SEAL eResources Fair, March 19, 11 am-3 pm
Come to the Science, Engineering and Architecture Library for– SEAL eResource Fair March Library Madness! Come meet the eExperts! Find out about library resources that will help you keep up with the latest research. Representatives from the following companies will be here: Elsevier – ScienceDirect, Compendex, INSPEC EbscoHost – Academic Search Premier, GeoREF CSA Proquest – Environmental Sciences & Pollution Management, Avery Index to Architectural Periodicals, IEEE – IEEE Xplore Thomson -Web of Science, JCR and Biological Abstracts. A library table will feature Multisearch, RefWorks, TULink, Libguides, Blackboard course packages. The sciences, engineering, and architecture are emphasized, but all are welcome. Free food and drink, goodies and a raffle too, so stop by the SEAL eResources Fair.

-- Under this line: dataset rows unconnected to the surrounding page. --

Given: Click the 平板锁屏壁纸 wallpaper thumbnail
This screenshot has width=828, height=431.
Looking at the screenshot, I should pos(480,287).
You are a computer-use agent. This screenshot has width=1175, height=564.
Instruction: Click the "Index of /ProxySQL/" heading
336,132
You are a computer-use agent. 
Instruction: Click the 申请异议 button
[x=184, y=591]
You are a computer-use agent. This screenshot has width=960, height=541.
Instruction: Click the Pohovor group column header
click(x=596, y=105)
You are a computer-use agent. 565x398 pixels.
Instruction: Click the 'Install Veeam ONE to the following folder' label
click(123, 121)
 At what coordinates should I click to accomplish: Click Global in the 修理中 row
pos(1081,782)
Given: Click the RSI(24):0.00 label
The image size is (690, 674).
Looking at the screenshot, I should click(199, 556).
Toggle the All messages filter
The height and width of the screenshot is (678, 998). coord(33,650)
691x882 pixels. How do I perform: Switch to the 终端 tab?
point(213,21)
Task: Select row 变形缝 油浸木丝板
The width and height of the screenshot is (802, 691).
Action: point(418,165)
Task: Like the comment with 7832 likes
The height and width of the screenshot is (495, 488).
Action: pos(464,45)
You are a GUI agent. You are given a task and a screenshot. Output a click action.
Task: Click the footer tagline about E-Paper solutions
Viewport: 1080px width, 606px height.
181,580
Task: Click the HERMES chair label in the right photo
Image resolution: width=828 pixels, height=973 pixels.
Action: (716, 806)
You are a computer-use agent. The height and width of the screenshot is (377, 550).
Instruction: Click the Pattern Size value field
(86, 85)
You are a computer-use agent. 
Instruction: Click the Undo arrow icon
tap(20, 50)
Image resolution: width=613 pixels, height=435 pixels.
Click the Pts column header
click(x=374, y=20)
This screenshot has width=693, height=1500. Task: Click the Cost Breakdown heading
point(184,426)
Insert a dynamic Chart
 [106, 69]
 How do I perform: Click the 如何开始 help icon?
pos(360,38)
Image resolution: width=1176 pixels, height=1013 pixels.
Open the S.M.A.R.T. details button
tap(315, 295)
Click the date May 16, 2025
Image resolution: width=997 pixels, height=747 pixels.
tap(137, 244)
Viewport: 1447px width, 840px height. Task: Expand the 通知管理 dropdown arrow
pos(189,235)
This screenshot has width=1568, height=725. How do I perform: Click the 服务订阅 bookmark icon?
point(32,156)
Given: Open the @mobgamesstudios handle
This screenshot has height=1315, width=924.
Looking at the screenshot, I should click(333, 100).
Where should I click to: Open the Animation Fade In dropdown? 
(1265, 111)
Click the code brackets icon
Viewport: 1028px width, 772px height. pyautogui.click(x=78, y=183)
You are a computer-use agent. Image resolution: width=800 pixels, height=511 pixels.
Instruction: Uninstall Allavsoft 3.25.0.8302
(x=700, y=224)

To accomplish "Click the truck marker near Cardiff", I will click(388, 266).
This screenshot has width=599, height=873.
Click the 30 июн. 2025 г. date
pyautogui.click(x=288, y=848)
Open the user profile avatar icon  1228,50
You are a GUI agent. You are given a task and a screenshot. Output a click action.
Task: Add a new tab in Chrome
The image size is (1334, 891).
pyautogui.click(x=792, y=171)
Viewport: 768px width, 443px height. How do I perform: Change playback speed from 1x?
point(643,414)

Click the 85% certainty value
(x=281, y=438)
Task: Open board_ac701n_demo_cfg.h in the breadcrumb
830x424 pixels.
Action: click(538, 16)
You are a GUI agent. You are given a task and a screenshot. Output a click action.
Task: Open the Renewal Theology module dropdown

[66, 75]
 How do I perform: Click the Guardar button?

Celebrate Women’s History Month with Legendary Philadelphia Performers at Paley Library March 5
March 5 3:00 pm Paley Library Lecture Hall The Charles L. Blockson Afro-American Collection Celebrates Women’s History Month Join the Charles L. Blockson Afro-American Collection to celebrate Women’s History Month with performances by Philadelphia legends Katherine “Kittye” DeChavis and Trudy Pitts. Ms. DeChavis recorded one of the first versions of “The Huckle Buck.” She is a vocalist and a dancer who is in her eighties. Ms. Pitts is a jazz pianist and educator who teaches at the University of the Arts. Please join us to salute these extraordinary women! This event will include performance and a reception. Masters of ceremony from WRTI will moderate. Musicians from the Boyer school will accompany this extraordinary afternoon. Pleast join us! Cosponsored by the Boyer College of Music and Dance.
Join an interdisciplinary conversation with Temple Scholars, February 21
February 21 2:30 pm Paley Library Lecture Hall Chat in the Stacks Scholars from across Temple will come together to discuss new and important research in their fields at this first-ever Chat in the Stacks. Jacqueline Leonard, Associate Professor of Mathematics Education Curriculum, Instruction and Technology in Education at the College of Education, will discuss new research on Culturally Specific Pedagogy in the Mathematics Classroom. Eugene Martin of Broadcast, Telecommunications, and Mass Media will lead a discussion on the Village Arts and Humanities Project. Kimmika Williams-Witherspoon, Assistant Professor of Theater History will share her research on The Secret Messages in African American Theater: Hidden Meanings Embedded in Public Discourse. Alex Holzman, Director of Temple University Press, will discuss publishing, as well. Please join Temple University Libraries and these distinguished faculty members to discuss the latest research in their diverse fields. This program, co-sponsored by the Committee on the Status of Faculty of Color, will be moderated by Karen Turner, Professor of Journalism.